Copy each entry as written.

* _Data listing_:
[Start of section]

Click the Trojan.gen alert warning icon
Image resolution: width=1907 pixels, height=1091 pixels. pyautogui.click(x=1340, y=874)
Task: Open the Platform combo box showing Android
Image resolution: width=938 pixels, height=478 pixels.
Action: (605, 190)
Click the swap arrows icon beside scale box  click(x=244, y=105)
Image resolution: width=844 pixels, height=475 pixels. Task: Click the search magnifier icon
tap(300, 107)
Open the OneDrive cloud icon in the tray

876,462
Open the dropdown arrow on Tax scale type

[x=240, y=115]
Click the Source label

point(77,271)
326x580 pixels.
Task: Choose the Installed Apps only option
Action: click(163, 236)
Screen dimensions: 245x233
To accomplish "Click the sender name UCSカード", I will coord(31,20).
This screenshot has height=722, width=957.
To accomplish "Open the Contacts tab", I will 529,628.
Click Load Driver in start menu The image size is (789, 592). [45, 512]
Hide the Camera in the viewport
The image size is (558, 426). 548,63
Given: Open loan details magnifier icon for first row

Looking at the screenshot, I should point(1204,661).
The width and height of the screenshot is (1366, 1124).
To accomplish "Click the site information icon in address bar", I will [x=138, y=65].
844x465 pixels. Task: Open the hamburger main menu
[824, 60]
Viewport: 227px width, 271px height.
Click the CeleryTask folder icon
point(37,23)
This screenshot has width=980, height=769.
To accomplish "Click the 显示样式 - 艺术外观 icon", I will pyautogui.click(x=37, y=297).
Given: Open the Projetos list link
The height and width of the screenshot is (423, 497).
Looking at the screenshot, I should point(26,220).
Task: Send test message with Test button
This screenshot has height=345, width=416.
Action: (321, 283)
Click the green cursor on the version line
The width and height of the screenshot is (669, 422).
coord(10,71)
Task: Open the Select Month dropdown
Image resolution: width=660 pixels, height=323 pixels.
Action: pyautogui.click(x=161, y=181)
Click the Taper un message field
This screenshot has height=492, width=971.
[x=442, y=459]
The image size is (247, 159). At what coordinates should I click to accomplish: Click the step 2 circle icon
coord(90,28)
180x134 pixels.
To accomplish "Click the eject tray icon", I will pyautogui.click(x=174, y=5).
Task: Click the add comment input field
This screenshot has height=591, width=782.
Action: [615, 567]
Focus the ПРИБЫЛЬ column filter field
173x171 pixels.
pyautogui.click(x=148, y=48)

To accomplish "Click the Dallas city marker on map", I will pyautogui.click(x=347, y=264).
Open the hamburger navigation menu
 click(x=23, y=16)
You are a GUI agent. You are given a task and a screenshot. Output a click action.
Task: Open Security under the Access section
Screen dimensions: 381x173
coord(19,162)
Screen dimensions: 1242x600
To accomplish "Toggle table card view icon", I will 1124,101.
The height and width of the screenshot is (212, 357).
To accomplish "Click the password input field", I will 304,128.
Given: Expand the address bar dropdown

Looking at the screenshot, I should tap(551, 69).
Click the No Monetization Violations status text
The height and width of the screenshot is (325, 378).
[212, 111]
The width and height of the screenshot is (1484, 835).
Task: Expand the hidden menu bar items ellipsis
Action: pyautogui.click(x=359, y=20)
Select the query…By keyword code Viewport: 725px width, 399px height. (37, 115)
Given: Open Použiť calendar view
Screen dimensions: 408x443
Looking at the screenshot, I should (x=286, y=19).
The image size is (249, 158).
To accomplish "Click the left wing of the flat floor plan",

[End of section]

* _Response to this exercise_:
Click the Trojan.gen alert warning icon
Image resolution: width=1907 pixels, height=1091 pixels. pyautogui.click(x=1340, y=874)
Task: Open the Platform combo box showing Android
Image resolution: width=938 pixels, height=478 pixels.
Action: (605, 190)
Click the swap arrows icon beside scale box  click(x=244, y=105)
Image resolution: width=844 pixels, height=475 pixels. Task: Click the search magnifier icon
tap(300, 107)
Open the OneDrive cloud icon in the tray

876,462
Open the dropdown arrow on Tax scale type

[x=240, y=115]
Click the Source label

point(77,271)
326x580 pixels.
Task: Choose the Installed Apps only option
Action: click(163, 236)
Screen dimensions: 245x233
To accomplish "Click the sender name UCSカード", I will coord(31,20).
This screenshot has height=722, width=957.
To accomplish "Open the Contacts tab", I will 529,628.
Click Load Driver in start menu The image size is (789, 592). [45, 512]
Hide the Camera in the viewport
The image size is (558, 426). 548,63
Given: Open loan details magnifier icon for first row

Looking at the screenshot, I should point(1204,661).
The width and height of the screenshot is (1366, 1124).
To accomplish "Click the site information icon in address bar", I will [x=138, y=65].
844x465 pixels. Task: Open the hamburger main menu
[824, 60]
Viewport: 227px width, 271px height.
Click the CeleryTask folder icon
point(37,23)
This screenshot has width=980, height=769.
To accomplish "Click the 显示样式 - 艺术外观 icon", I will pyautogui.click(x=37, y=297).
Given: Open the Projetos list link
The height and width of the screenshot is (423, 497).
Looking at the screenshot, I should point(26,220).
Task: Send test message with Test button
This screenshot has height=345, width=416.
Action: (321, 283)
Click the green cursor on the version line
The width and height of the screenshot is (669, 422).
coord(10,71)
Task: Open the Select Month dropdown
Image resolution: width=660 pixels, height=323 pixels.
Action: pyautogui.click(x=161, y=181)
Click the Taper un message field
This screenshot has height=492, width=971.
[x=442, y=459]
The image size is (247, 159). At what coordinates should I click to accomplish: Click the step 2 circle icon
coord(90,28)
180x134 pixels.
To accomplish "Click the eject tray icon", I will pyautogui.click(x=174, y=5).
Task: Click the add comment input field
This screenshot has height=591, width=782.
Action: [615, 567]
Focus the ПРИБЫЛЬ column filter field
173x171 pixels.
pyautogui.click(x=148, y=48)

To accomplish "Click the Dallas city marker on map", I will pyautogui.click(x=347, y=264).
Open the hamburger navigation menu
 click(x=23, y=16)
You are a GUI agent. You are given a task and a screenshot. Output a click action.
Task: Open Security under the Access section
Screen dimensions: 381x173
coord(19,162)
Screen dimensions: 1242x600
To accomplish "Toggle table card view icon", I will 1124,101.
The height and width of the screenshot is (212, 357).
To accomplish "Click the password input field", I will 304,128.
Given: Expand the address bar dropdown

Looking at the screenshot, I should tap(551, 69).
Click the No Monetization Violations status text
The height and width of the screenshot is (325, 378).
[212, 111]
The width and height of the screenshot is (1484, 835).
Task: Expand the hidden menu bar items ellipsis
Action: pyautogui.click(x=359, y=20)
Select the query…By keyword code Viewport: 725px width, 399px height. (37, 115)
Given: Open Použiť calendar view
Screen dimensions: 408x443
Looking at the screenshot, I should (x=286, y=19).
The image size is (249, 158).
To accomplish "Click the left wing of the flat floor plan",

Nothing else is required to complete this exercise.